Ahmed, now 25, began exhibiting his talent in his early school days. His friends supported him, and he increasingly sang in school festivals.
"My favorite songs are the Arabic classics (Tarab),” he says, despite the fact that most young people in Gaza prefer contemporary music.
Ahmed now is well-known in Gaza, along with his band Maraseel (Messages). They perform in many ceremonies, festivals and parties in hotels and restaurants in Gaza. The band focuses on both national and classic Arabic songs.
Although Ahmed is a self-taught singer, he has received many invitations from throughout the region to sing in festivals; however, he has been unable to leave the Strip for any of them.
"I remember my last invitation to the Franco Music Festival in Egypt.

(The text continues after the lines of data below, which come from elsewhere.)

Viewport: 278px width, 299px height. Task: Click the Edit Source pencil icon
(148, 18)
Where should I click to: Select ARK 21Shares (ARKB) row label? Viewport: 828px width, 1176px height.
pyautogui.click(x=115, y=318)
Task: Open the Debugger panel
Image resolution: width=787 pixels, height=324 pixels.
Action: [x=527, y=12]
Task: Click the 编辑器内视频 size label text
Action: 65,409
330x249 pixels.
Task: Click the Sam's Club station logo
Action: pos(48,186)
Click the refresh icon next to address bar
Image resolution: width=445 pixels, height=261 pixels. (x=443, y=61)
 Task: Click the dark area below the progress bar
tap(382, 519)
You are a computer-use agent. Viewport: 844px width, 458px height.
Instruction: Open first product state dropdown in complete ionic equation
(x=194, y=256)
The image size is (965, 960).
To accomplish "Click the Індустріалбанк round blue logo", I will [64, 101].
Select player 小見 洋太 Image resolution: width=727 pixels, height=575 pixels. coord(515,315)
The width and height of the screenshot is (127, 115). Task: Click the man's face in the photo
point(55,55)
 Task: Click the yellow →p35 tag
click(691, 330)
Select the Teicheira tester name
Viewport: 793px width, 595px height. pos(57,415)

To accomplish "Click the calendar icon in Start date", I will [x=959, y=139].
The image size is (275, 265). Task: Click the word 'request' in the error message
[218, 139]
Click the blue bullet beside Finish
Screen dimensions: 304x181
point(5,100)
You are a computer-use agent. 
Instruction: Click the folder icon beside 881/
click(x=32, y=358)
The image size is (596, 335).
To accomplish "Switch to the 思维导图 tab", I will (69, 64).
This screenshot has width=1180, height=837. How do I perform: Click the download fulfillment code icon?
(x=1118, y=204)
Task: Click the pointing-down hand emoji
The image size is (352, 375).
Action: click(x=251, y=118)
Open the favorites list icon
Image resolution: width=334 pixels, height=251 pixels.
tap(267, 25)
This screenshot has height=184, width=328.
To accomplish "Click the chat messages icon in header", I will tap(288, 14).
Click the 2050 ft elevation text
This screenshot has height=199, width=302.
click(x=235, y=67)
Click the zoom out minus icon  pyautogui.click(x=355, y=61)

I had a permit from the Egyptian army, but I kept waiting and waiting for Rafah Crossing to open and it never did,” he recalled. “So, I lost the chance to represent my Palestinian people in this huge festival that included many Arabic singers from several countries."
Still, Ahmed and his band have a large following on social media from many other countries.
"At first, people listen to me sing and they love it for my voice alone. But after they learn I am from Gaza, their appreciation grows. They know how difficult it is to be a singer in a place like Gaza. It is people's love that motivates me to continue no matter what."
For Ahmed, creating happiness among Palestinian listeners, and especially Gazans, is his No. 1 goal and duty as a refugee singer.
"When I feel frustrated, I remember all those who count on me indirectly to draw a smile on their faces," he says. “And so, I keep on singing! My people need to cling to any tiny source of happiness to continue living. Knowing I might be that tiny happiness in their dark lives empowers me too!"
Ahmed knows he is only one among many people with talent in Gaza, however.
"Gaza is so full of talent that we could 'eat up' the world if we were given the chance to show it! As Mahmoud Darwish said, 'We do not give up our dreams no matter how often they break.' That's the motto of my life."